== To do ==
Copy the records from the line containing "1413x1605 pixels." through the line containing "Click the status bar Artboard arrow popup", repeating each line exactly.

== Recorded data ==
==============================

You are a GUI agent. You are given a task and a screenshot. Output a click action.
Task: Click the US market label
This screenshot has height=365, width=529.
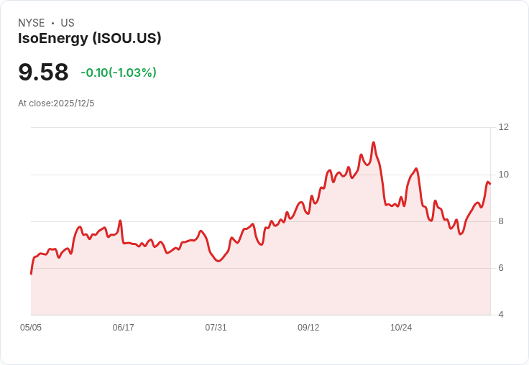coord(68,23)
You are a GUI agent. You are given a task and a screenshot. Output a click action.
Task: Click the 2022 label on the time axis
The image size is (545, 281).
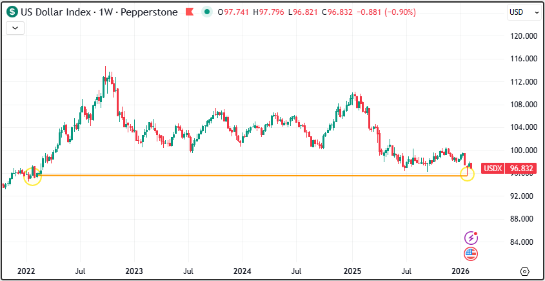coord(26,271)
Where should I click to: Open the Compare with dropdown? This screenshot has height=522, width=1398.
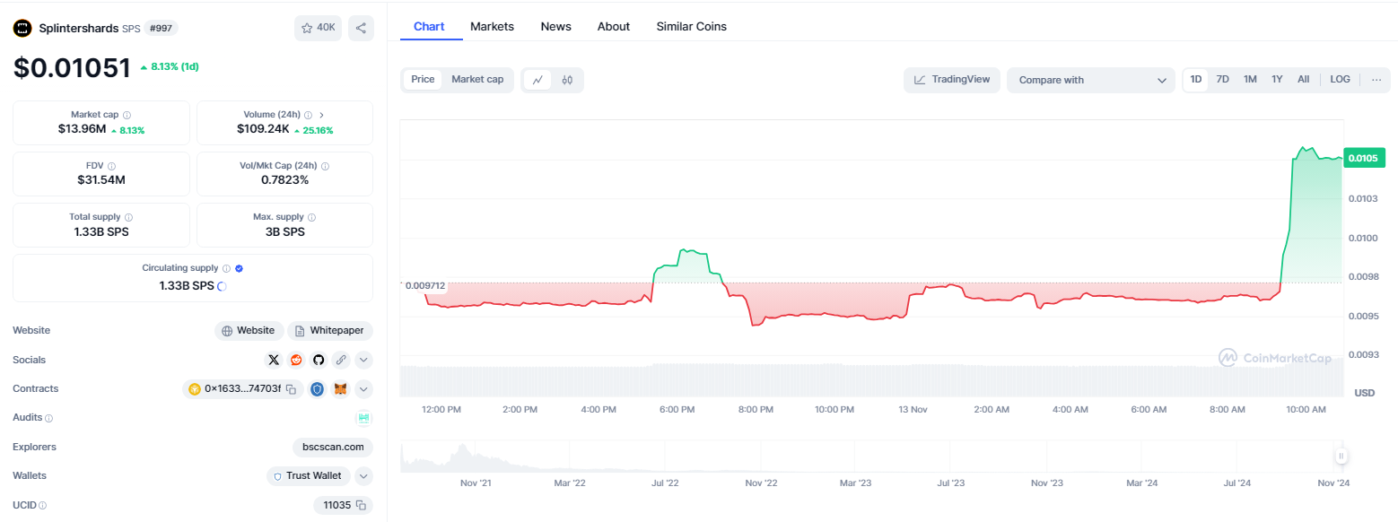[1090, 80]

==============================

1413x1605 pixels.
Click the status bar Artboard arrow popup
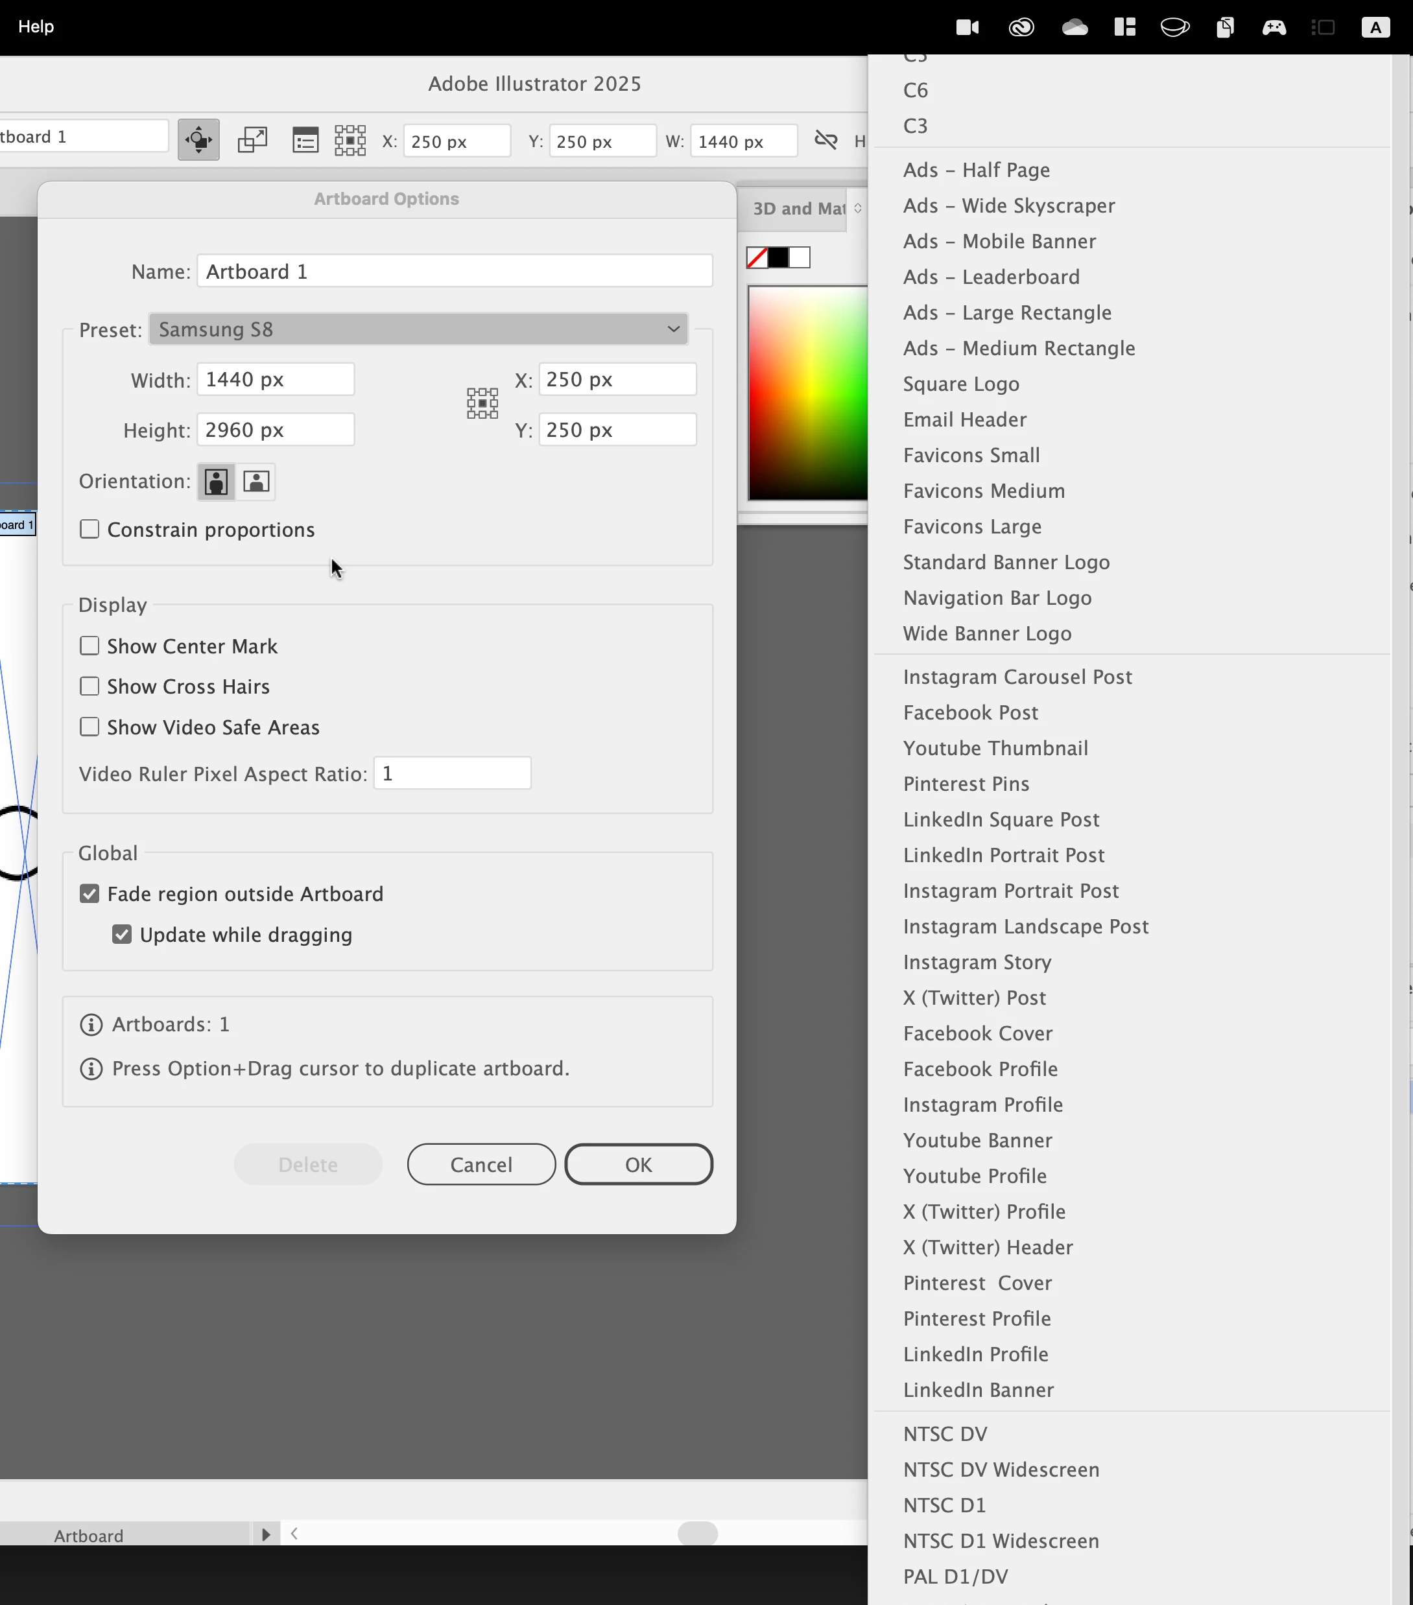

==============================

== Finished exercise ==
1413x1605 pixels.
Click the status bar Artboard arrow popup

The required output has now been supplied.